How Key-Value vectors are cached during token generation to accelerate inference
KV-Cache is the key to fast token generation. Without caching, each new token would have to repeat the attention calculation for all previous tokens — an O(n²) problem. The KV-Cache stores already computed Key and Value vectors, so only new tokens need to be calculated.
The KV-Cache is the foundation for all further memory optimizations — from Grouped Query Attention to Paged Attention. It explains why context windows cost memory.
Without KV-Cache, ChatGPT would be 100x slower. With 4K tokens, each new token would repeat 4000 attention calculations instead of just one. The cache makes interactive conversations possible.
Example (Llama 2 7B):
2 × 32 Layers × 32 Heads × 128 Dim × Seq_Len × 2 Bytes (FP16)

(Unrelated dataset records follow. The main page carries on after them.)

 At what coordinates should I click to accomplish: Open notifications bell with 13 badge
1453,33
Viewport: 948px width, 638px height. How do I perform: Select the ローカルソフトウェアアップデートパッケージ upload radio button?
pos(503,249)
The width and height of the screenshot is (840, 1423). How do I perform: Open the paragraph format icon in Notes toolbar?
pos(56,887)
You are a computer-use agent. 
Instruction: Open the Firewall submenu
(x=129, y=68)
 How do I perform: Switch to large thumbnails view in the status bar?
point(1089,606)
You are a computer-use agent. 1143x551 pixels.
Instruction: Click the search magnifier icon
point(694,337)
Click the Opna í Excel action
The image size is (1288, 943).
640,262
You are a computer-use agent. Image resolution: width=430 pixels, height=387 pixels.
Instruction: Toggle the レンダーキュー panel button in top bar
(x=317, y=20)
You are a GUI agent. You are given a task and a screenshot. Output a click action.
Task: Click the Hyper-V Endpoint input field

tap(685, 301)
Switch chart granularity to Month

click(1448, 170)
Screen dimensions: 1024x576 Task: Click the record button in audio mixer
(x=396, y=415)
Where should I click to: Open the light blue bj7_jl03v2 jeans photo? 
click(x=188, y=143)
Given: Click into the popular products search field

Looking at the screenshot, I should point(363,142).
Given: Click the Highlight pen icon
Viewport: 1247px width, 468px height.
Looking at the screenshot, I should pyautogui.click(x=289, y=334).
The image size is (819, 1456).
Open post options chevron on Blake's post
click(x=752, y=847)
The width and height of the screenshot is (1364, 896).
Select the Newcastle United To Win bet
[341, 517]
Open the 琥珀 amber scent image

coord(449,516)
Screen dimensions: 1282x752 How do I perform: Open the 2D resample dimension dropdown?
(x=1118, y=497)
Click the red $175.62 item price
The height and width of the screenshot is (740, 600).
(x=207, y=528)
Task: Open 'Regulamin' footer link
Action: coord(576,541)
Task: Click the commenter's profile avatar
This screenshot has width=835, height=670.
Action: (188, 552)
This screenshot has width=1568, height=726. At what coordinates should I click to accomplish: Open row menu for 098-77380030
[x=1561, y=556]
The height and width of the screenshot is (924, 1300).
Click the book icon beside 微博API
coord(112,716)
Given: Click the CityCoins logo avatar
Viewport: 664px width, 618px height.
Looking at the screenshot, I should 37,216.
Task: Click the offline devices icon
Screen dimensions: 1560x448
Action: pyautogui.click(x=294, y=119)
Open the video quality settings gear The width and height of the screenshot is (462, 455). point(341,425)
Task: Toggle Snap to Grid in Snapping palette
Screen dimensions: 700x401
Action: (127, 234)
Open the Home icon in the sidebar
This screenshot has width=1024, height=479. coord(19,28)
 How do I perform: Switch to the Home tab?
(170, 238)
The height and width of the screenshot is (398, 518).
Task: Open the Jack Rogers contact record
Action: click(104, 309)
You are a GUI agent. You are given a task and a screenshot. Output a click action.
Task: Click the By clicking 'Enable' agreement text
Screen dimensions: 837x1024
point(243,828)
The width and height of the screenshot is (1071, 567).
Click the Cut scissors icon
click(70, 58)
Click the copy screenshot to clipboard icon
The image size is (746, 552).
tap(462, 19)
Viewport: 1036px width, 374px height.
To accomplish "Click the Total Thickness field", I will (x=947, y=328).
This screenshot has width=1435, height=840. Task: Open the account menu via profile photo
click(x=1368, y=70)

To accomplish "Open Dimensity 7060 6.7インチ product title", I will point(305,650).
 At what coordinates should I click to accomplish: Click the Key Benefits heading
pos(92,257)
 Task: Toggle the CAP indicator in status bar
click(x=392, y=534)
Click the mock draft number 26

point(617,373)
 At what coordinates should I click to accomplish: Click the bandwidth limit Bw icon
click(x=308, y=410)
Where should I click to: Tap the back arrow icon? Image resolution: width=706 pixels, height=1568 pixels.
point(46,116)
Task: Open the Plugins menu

= 524,288 Bytes per Token = ~512 KB per Token
At 32K Tokens = ~16 GB
| Feature | Without KV-Cache | With KV-Cache |
|---|---|---|
| Attention per Token | O(n²) at n tokens | O(n) only Query × K |
| Memory Usage | Efficient (only input) | O(Layers × Heads × Seq_Len) |
| Generation Speed | Slow (recalculate everything) | ~5-10x faster |
| Practical Application | Rarely used | Standard in all LLMs |
| Model | Size | Layers | Heads | KV-Cache / Token (FP16) | At 32K Tokens |
|---|---|---|---|---|---|
| Claude 4.5 | ~100B | 80 | 64 | ~1.5 MB | ~48 GB (200K ctx) ✓ |
| Qwen 3 | ~100B | 96 | 32 | ~1 MB | ~32 GB (256K ctx) ✓ |
| Llama 4 Maverick | 400B (17B active) | 128 | 64 | ~2.5 MB | ~80 GB (1M ctx) ✓ |
| Gemini 3 | ~600B | 256 | 128 | ~4 MB | ~128 GB (10M ctx) ✓ |
Note: The KV-Cache becomes the bottleneck for long contexts. That's why optimizations like GQA (Chapter 2.2), Quantization and Sparse Attention (Chapter 2.4) are essential. Sparse Attention dramatically reduces cache size by only storing relevant token pairs — enabling 1M+ token contexts at practical memory requirements.